Tabel 1. Overzicht intensiveringen en ombuigingen van het kabinet Rutte II en het huidige kabinet (Rutte III), de ingehouden lpo op de onderwijsbudgetten in 2019 en de studievoorschotmiddelen en het saldo hiervan voor hbo en wo.

Tabel 1. Overzicht intensiveringen en ombuigingen van het kabinet Rutte II en het huidige kabinet (Rutte III), de ingehouden lpo op de onderwijsbudgetten in 2019 en de studievoorschotmiddelen en het saldo hiervan voor hbo en wo.

De leden van de fractie van GroenLinks geven aan dat zij in het voorlopig verslag gevraagd hadden om een uitsplitsing per instelling. Volgens de regering is dat niet mogelijk omdat de rijksbijdrage voor deze jaren nog niet (definitief) is vastgesteld. De leden van de fractie van GroenLinks vragen zich af of het de regering bekend is dat de VSNU wel een dergelijke simulatie-berekening heeft gemaakt?

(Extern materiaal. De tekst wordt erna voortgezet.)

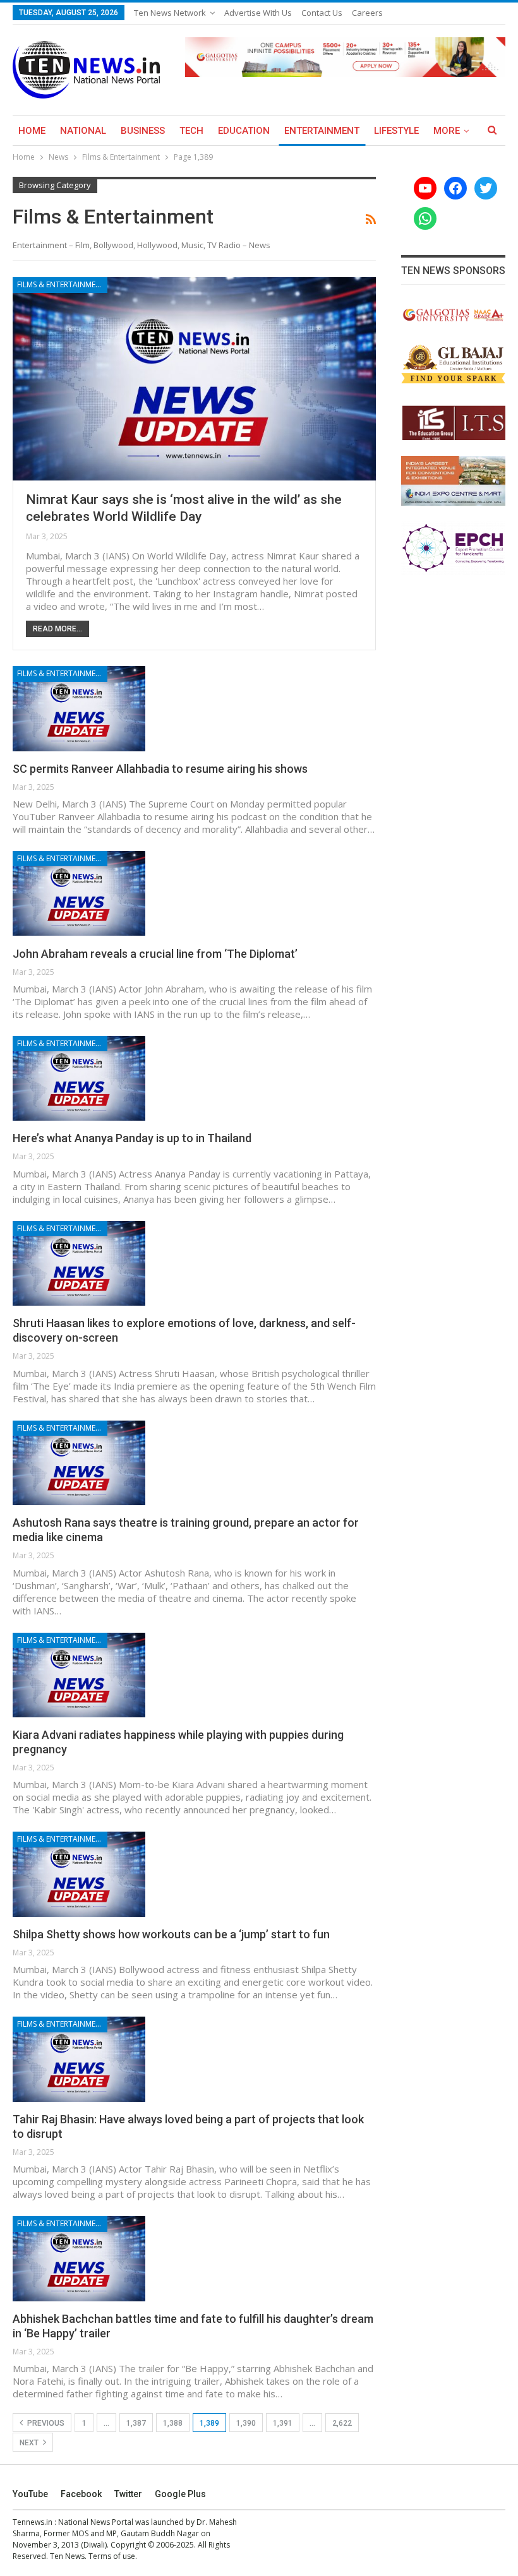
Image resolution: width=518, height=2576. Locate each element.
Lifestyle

Ja, ik ben hiermee bekend. Het staat de VSNU vrij om simulatie-berekeningen te maken. Echter blijft het een «simulatie» en dus een inschatting. Tot de rijksbijdrage voor deze jaren definitief is vastgesteld kan ik geen uitsplitsing maken per instelling waar naar is gevraagd door de leden van de fractie van GroenLinks.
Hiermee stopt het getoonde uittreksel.